• [What to do]: Exactly the lines from the one containing "2033x1143 pixels. How" through the end of the listing below are required, restated word for word and without pictures.

################

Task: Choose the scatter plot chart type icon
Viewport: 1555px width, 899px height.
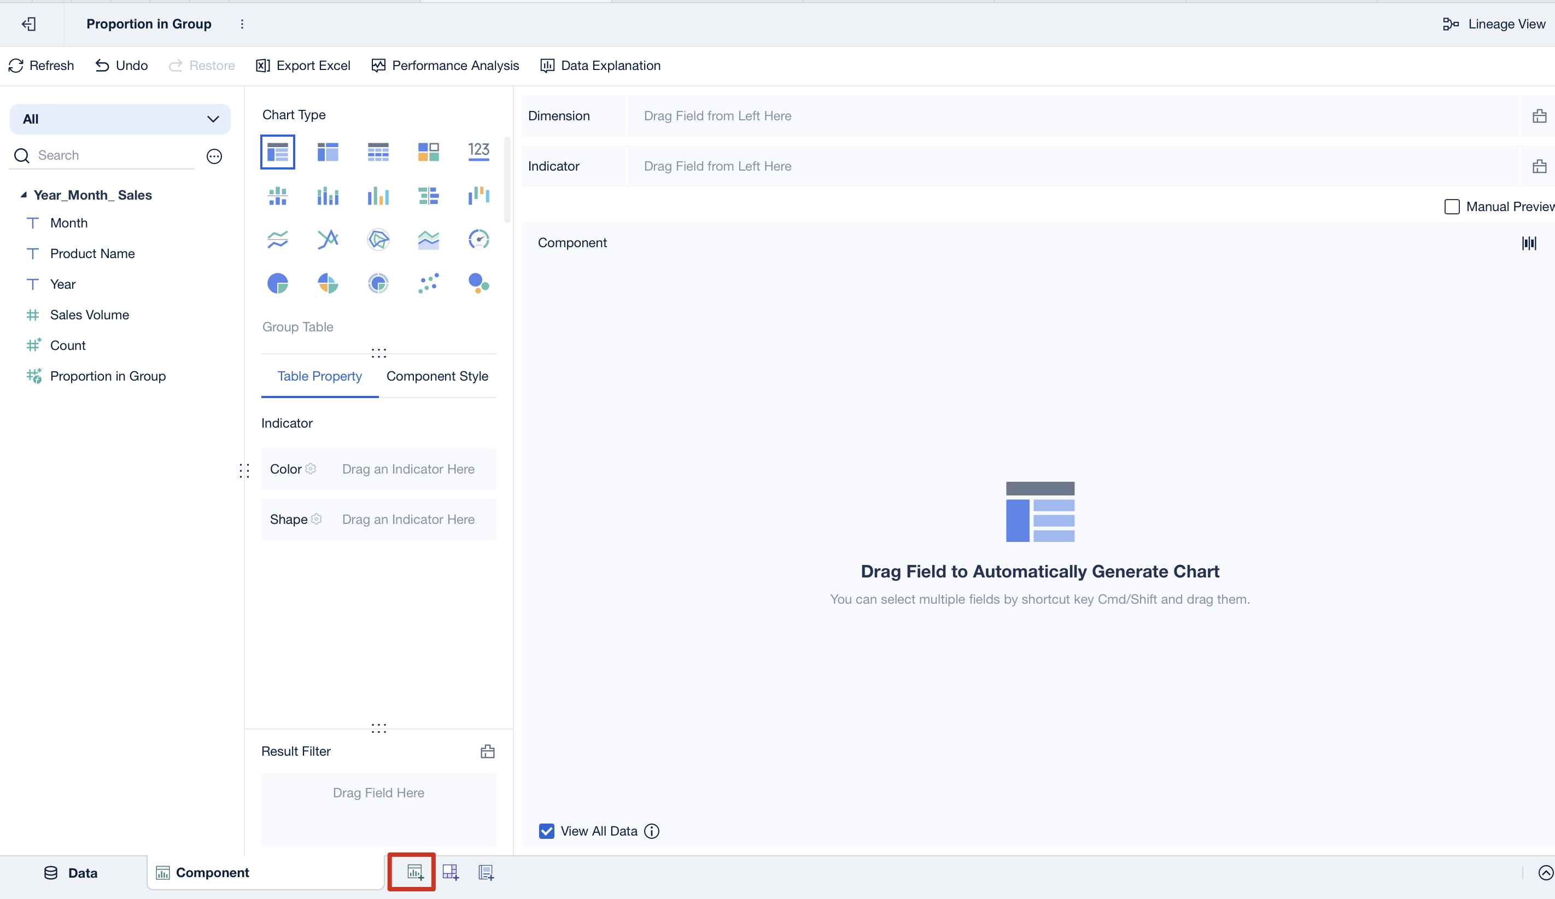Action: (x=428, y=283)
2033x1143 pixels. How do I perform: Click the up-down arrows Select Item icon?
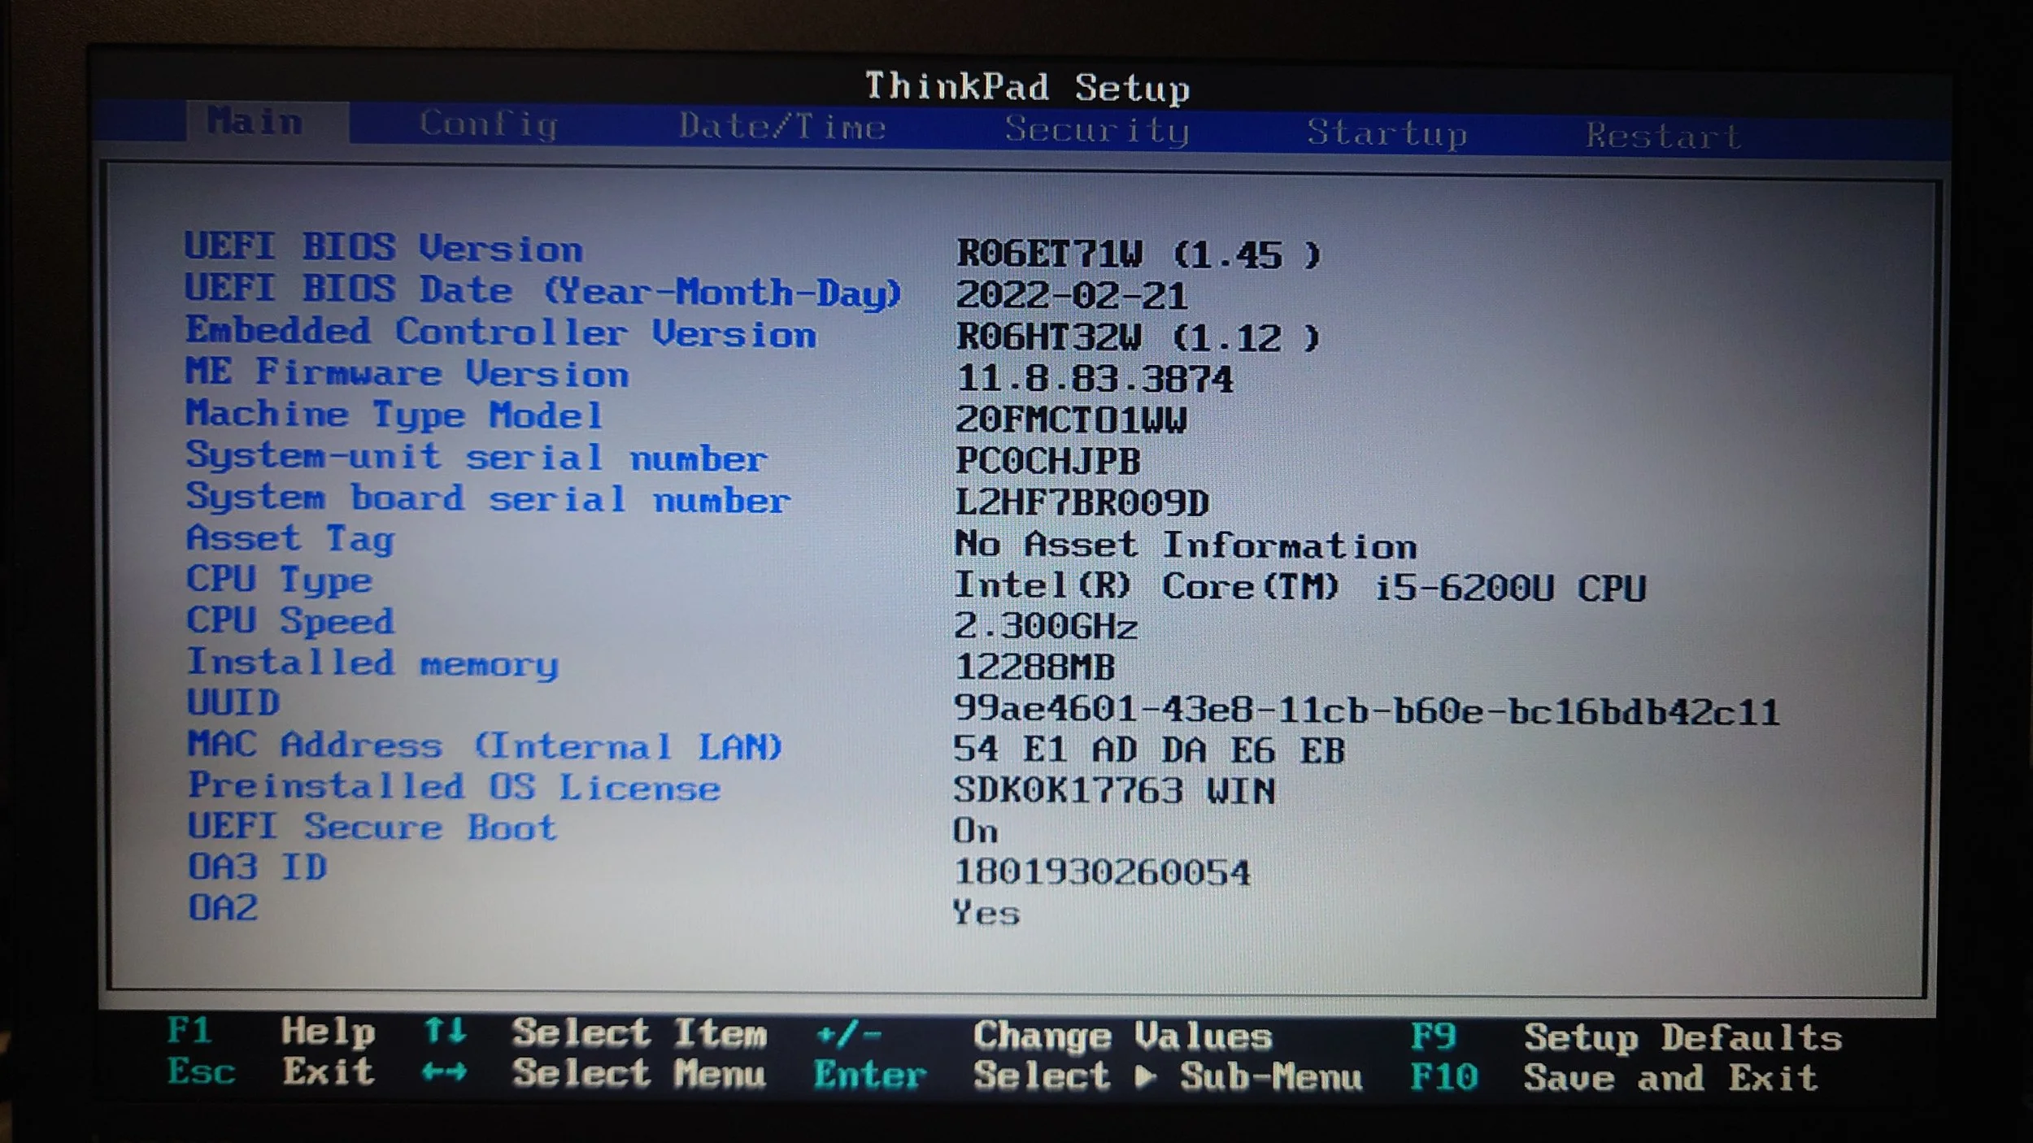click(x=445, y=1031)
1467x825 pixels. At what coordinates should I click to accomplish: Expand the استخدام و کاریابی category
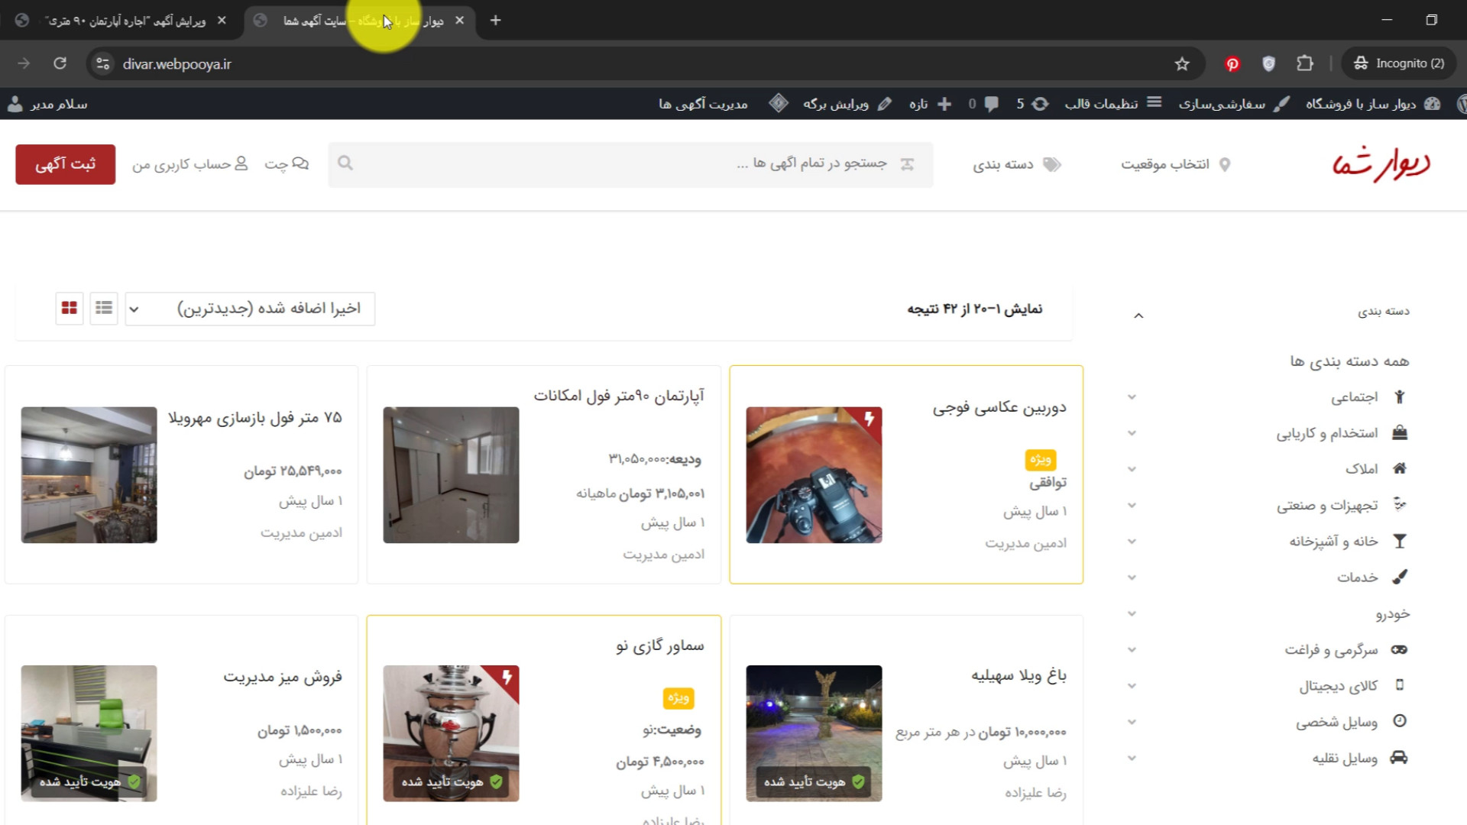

################

• [Response for this exercise]:
2033x1143 pixels. How do I perform: Click the up-down arrows Select Item icon?
click(x=445, y=1031)
1467x825 pixels. At what coordinates should I click to accomplish: Expand the استخدام و کاریابی category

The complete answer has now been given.